Die Systeme der Emissionsbepreisung in Deutschland stehen vor tiefgreifendem Wandel. Das EU Emissionshandelssystem (EU ETS 1) verzeichnete rückläufige Einnahmen, während im nationale Emissionhandelsystem (nEHS) neue Rekordeinnahmen erzielt wurden. Was treibt diese Entwicklungen an, und wie werden bevorstehende regulatorische Änderungen – vom CO2-Grenzausgleichsmechanismus CBAM bis zum EU ETS 2 – die Emissionsmärkte verändern?

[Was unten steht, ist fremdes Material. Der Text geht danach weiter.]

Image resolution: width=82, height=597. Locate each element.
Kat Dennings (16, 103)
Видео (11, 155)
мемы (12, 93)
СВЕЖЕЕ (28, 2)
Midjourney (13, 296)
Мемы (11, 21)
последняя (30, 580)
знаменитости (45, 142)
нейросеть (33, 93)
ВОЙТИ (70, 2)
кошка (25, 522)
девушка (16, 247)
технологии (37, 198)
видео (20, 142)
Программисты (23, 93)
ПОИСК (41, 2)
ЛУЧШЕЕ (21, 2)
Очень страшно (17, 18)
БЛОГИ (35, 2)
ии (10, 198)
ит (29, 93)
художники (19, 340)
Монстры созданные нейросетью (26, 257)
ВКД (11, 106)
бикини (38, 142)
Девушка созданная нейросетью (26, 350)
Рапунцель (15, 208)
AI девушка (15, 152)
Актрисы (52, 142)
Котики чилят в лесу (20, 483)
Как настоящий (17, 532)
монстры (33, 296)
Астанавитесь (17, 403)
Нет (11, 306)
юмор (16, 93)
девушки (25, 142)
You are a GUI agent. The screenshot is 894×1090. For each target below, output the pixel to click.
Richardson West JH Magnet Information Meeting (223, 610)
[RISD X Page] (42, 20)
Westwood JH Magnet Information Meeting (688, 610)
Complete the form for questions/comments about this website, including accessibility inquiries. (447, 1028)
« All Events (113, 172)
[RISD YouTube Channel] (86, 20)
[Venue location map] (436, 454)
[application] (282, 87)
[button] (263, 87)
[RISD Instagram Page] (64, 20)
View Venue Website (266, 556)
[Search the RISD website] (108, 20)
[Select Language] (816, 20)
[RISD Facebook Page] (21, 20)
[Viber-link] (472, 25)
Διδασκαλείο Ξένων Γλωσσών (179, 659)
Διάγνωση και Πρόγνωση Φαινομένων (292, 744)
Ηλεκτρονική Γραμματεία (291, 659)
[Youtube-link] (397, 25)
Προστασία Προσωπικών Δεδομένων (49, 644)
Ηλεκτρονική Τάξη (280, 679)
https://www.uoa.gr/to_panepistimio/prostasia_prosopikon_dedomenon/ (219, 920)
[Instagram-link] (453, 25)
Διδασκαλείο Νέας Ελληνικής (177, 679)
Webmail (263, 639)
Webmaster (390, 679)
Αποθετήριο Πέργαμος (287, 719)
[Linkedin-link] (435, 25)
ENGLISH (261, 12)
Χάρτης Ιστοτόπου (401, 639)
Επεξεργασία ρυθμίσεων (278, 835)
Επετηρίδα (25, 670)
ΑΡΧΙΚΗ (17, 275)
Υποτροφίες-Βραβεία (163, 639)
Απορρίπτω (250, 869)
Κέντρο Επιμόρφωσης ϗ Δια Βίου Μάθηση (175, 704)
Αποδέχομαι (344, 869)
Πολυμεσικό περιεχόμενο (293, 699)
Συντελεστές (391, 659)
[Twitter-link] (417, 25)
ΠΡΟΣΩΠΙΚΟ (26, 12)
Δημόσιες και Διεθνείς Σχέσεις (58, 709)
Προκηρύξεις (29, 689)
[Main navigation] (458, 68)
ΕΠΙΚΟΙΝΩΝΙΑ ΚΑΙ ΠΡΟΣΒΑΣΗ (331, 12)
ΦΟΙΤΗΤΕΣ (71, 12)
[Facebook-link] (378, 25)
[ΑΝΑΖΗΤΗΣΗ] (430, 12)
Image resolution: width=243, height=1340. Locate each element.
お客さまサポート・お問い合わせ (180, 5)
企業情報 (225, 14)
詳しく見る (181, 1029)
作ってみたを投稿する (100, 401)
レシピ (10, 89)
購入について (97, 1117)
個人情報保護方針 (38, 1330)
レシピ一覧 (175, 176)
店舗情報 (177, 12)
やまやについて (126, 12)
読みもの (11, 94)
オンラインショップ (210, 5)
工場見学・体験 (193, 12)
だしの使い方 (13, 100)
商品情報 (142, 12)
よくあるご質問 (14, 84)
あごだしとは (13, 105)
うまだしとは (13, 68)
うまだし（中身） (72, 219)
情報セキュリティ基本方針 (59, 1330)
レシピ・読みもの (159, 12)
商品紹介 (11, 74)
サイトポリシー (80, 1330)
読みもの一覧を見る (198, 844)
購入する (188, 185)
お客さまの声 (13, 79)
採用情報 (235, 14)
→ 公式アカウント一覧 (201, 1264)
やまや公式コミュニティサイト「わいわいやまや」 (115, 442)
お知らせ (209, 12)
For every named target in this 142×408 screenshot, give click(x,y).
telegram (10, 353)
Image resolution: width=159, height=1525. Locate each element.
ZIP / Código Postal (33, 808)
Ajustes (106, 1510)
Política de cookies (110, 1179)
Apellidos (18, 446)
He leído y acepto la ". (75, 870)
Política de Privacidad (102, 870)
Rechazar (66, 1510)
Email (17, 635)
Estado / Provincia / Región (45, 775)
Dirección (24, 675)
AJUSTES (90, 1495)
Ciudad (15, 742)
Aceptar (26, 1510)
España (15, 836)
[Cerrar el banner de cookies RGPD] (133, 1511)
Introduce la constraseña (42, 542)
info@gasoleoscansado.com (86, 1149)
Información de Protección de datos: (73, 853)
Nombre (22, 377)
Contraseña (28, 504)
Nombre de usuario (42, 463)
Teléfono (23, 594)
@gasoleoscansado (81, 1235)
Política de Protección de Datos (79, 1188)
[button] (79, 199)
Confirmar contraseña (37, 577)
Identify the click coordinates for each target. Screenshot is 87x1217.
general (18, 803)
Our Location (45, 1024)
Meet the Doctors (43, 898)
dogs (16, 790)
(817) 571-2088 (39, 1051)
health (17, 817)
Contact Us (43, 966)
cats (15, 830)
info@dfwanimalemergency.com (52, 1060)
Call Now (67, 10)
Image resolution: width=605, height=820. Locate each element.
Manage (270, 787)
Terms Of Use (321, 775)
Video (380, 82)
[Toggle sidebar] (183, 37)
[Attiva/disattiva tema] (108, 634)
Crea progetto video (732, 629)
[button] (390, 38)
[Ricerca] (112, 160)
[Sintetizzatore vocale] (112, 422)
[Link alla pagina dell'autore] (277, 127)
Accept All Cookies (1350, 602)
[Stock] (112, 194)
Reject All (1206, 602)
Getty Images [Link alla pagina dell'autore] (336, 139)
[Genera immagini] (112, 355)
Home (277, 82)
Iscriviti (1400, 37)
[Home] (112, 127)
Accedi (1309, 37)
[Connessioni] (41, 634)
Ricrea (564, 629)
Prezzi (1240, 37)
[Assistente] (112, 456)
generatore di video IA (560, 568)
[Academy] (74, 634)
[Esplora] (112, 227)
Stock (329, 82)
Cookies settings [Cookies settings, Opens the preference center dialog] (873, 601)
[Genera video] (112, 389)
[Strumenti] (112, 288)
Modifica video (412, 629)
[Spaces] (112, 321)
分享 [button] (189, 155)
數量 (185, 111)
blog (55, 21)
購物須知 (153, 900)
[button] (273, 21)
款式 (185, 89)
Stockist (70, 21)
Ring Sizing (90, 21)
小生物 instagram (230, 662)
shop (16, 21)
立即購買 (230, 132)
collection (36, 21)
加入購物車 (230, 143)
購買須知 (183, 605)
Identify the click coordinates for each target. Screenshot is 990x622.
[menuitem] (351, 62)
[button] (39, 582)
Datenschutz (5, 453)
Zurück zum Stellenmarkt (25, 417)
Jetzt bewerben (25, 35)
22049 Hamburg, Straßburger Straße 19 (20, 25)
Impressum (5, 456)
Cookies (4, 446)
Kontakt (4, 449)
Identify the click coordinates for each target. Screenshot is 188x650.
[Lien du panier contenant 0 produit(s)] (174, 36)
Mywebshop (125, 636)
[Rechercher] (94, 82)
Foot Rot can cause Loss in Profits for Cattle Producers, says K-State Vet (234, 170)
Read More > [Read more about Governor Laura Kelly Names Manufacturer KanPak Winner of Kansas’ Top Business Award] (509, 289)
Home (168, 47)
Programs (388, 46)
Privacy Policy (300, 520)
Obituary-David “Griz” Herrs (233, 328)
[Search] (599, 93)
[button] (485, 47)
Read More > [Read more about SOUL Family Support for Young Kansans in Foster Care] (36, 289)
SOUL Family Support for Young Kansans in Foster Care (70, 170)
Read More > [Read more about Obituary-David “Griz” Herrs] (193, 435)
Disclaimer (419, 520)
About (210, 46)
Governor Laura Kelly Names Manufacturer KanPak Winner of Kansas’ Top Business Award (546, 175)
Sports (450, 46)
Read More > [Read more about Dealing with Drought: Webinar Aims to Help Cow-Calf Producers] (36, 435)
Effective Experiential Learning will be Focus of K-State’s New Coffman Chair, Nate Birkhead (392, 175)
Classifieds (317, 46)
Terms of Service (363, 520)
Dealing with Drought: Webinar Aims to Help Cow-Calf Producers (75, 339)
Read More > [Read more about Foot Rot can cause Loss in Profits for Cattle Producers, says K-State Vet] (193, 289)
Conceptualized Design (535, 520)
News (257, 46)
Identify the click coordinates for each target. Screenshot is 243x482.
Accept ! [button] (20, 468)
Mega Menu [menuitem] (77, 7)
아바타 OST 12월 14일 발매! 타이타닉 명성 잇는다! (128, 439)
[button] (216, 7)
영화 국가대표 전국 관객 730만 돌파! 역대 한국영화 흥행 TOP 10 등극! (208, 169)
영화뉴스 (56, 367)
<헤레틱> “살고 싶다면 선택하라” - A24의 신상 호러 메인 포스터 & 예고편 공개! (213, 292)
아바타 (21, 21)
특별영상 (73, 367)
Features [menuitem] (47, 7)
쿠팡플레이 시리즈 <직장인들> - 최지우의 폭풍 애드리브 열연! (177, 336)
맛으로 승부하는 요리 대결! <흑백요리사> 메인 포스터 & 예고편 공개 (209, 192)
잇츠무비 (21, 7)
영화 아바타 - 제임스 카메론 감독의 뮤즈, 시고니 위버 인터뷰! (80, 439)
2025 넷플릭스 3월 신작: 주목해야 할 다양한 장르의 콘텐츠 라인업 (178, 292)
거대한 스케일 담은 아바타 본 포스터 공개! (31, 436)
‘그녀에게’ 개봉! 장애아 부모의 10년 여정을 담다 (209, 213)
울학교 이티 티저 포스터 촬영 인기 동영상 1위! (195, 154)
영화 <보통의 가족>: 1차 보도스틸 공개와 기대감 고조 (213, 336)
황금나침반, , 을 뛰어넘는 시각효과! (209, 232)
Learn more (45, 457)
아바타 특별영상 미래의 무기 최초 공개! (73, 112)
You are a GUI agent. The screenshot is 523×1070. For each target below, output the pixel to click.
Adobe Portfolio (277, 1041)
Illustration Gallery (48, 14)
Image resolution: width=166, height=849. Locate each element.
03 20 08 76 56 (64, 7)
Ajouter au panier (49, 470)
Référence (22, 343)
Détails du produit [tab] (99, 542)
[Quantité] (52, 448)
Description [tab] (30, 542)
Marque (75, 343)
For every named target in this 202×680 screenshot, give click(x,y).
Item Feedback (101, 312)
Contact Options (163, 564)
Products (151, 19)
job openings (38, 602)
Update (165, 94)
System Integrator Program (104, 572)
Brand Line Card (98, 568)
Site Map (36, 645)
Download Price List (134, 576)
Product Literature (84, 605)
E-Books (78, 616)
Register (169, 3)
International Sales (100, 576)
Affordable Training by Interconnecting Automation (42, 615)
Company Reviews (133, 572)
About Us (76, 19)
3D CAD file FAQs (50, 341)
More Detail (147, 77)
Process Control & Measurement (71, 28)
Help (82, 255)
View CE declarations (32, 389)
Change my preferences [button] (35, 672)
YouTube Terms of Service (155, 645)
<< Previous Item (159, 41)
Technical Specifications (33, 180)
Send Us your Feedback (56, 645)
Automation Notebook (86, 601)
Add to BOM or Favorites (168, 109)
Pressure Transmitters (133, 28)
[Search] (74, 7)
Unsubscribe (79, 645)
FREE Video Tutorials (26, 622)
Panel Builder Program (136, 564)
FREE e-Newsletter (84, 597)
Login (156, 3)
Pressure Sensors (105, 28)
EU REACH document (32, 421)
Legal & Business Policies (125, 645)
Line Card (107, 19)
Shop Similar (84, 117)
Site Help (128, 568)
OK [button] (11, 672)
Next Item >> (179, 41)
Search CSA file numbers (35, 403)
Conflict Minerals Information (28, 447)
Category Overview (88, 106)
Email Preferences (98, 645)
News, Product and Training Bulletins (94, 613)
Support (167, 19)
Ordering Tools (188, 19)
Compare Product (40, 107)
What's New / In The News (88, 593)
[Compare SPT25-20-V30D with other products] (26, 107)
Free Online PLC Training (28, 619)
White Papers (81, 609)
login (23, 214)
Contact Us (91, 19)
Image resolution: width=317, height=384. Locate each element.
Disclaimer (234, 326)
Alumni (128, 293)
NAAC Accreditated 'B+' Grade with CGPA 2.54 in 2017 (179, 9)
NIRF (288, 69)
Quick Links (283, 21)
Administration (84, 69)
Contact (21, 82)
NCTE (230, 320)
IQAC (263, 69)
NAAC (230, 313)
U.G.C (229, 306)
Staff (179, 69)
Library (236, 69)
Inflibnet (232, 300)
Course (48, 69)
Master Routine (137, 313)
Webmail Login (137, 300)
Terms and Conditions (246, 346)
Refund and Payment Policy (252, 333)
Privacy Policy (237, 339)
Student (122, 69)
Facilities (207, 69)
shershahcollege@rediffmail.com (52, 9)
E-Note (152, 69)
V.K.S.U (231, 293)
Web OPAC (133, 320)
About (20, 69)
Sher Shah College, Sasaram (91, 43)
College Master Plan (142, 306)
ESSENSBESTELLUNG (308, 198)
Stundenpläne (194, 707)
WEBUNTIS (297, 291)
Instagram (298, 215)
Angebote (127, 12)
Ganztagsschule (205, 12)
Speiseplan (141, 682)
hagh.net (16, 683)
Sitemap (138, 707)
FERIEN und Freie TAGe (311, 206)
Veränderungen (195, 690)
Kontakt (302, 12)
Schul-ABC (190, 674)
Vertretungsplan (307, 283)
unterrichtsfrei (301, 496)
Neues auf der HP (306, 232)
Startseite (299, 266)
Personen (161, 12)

EU ETS 1: Rückläufige Einnahmen mit Potenzial nach oben

Das EU ETS 1, das die Emissionen aus Kraftwerken, energieintensiven Industrieanlagen, dem innereuropäischen Luftverkehr und dem Seeverkehr regelt, verzeichnete im Jahr 2024 einen deutlichen Rückgang der deutschen Versteigerungseinnahmen. Die Gesamteinnahmen aus der Versteigerung von EU ETS 1-Emissionszertifikaten (EUA) beliefen sich auf etwa 5,5 Mrd. EUR, was einem Rückgang von 28 % gegenüber den 7,7 Mrd. EUR im Jahr 2023 entspricht (Abbildung 1). Dieser Rückgang ist vor allem auf zwei Faktoren zurückzuführen: eine geringere Anzahl versteigerter EUAs und ein Rückgang des durchschnittlichen EUA-Preises im Jahr 2024 im Vergleich zu 2023 (UBA, 2025).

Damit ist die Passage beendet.